F12 gives me boot options too, it opens a menu that offers boot options from hard drive, cd/dvd drive or usb, also i can access the BIOS setup from the F12 menu
From the sounds of things. It sounds like a cmos battery is dying.
Dying cmos battery changes my hardware clock all the time. Simple fix for me is just 2019 it and leave the rest be < month, day >. Till it fails to boot again.

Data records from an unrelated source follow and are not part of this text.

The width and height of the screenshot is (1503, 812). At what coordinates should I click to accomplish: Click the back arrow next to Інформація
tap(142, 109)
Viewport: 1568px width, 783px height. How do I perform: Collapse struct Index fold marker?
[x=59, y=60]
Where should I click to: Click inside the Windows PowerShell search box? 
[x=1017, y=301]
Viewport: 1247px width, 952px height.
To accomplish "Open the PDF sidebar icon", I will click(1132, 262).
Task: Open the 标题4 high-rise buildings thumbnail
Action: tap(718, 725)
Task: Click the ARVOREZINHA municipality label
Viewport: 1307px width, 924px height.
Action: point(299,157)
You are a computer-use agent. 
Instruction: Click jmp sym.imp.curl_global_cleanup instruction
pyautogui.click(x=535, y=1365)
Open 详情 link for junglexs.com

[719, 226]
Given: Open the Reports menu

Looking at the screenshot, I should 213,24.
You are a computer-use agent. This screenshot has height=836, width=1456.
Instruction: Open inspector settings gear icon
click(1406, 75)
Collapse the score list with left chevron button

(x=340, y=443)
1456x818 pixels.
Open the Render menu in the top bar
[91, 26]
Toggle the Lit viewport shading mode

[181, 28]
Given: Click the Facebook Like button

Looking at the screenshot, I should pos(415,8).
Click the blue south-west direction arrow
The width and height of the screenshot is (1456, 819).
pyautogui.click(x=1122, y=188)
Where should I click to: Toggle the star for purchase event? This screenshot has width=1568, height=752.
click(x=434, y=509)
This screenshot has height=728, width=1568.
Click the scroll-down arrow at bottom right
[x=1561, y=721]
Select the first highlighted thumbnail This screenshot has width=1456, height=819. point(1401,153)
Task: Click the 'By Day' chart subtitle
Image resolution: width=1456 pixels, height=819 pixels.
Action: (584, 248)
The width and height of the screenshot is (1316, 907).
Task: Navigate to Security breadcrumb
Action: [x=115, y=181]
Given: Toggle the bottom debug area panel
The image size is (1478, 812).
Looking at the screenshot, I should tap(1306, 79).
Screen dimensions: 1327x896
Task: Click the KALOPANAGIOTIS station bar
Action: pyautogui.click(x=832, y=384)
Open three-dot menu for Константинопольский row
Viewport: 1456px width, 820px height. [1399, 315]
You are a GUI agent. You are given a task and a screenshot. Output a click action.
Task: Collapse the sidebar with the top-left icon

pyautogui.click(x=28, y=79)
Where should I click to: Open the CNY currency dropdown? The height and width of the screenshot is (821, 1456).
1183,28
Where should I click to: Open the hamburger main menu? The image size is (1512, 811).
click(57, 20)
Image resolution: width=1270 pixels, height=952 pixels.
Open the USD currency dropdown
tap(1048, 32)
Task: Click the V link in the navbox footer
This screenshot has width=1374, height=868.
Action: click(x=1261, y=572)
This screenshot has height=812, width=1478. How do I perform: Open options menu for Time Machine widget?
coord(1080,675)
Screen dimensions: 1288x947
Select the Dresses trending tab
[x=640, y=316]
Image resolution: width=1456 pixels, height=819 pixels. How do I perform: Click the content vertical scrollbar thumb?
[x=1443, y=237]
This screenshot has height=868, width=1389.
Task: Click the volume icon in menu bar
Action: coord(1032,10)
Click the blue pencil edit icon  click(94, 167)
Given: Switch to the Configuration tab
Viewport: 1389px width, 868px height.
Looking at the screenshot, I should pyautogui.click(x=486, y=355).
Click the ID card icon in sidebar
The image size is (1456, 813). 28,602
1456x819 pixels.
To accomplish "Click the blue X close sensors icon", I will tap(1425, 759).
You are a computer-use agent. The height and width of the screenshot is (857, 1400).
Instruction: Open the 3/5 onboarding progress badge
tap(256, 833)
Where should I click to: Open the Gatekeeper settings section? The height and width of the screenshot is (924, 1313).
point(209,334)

the battery is fine, this happens on any of my desktops or laptops i own, it is linux distros especially european made distros like ubuntu will change the hardware clock from local time to UTC regardless of my choice of clock settings during the install, also this particular PC has a 12 hour clock, it does it with 24 hour clocks too, so i set all my PCs to local time regardless if it is a 12 hour or 24 hour clock, i dont use UTC/GMT and prefer to set the hardware clock to my local time
ubuntu is not my daily driver, but i do keep a spare drive installed for trying other distros because i dont want to wipe my regular distro off just to try something else, and recently i wanted to try something with wine which requires a multi-lib distro, and after i installed lubuntu i notice it adjusted my clock by 6 hours since i am -5 from UTC (US/Central) -6 in winter and it throws the clock off from my preferred setting and makes the clock wrong on my main distro i use everyday, it would be nice if they quit adjusting the BIOS hardware clock or at least make the choice to not touch the hardware clock when installing
Looks like this is the problem. Regular distros will set hw clock to UTC and you need to set your local timezone according to your location. In your cases based on this logic the hw clock is incorrectly set (to the actual local time), therefore linux will try to adjust it. (if I understand it well).
nope, there is not a windows PC in this house, i have two desktops and two laptops and they all have Linux,
i notice it is usually the debian based derivatives of European origin that will change the BIOS clock to UTC/GMT, i have resolved this issue, this is more of a rant than a problem to be solved anyway, thank you and goodnight
What do you do when there are changes to local time? Eg summer/winter, or moving into another timezone? Do you reset the bios clock each time? If you have to move the clock back one hour then you may experience fun things like having files that are from the future. Just trying to wrap my head around this approach.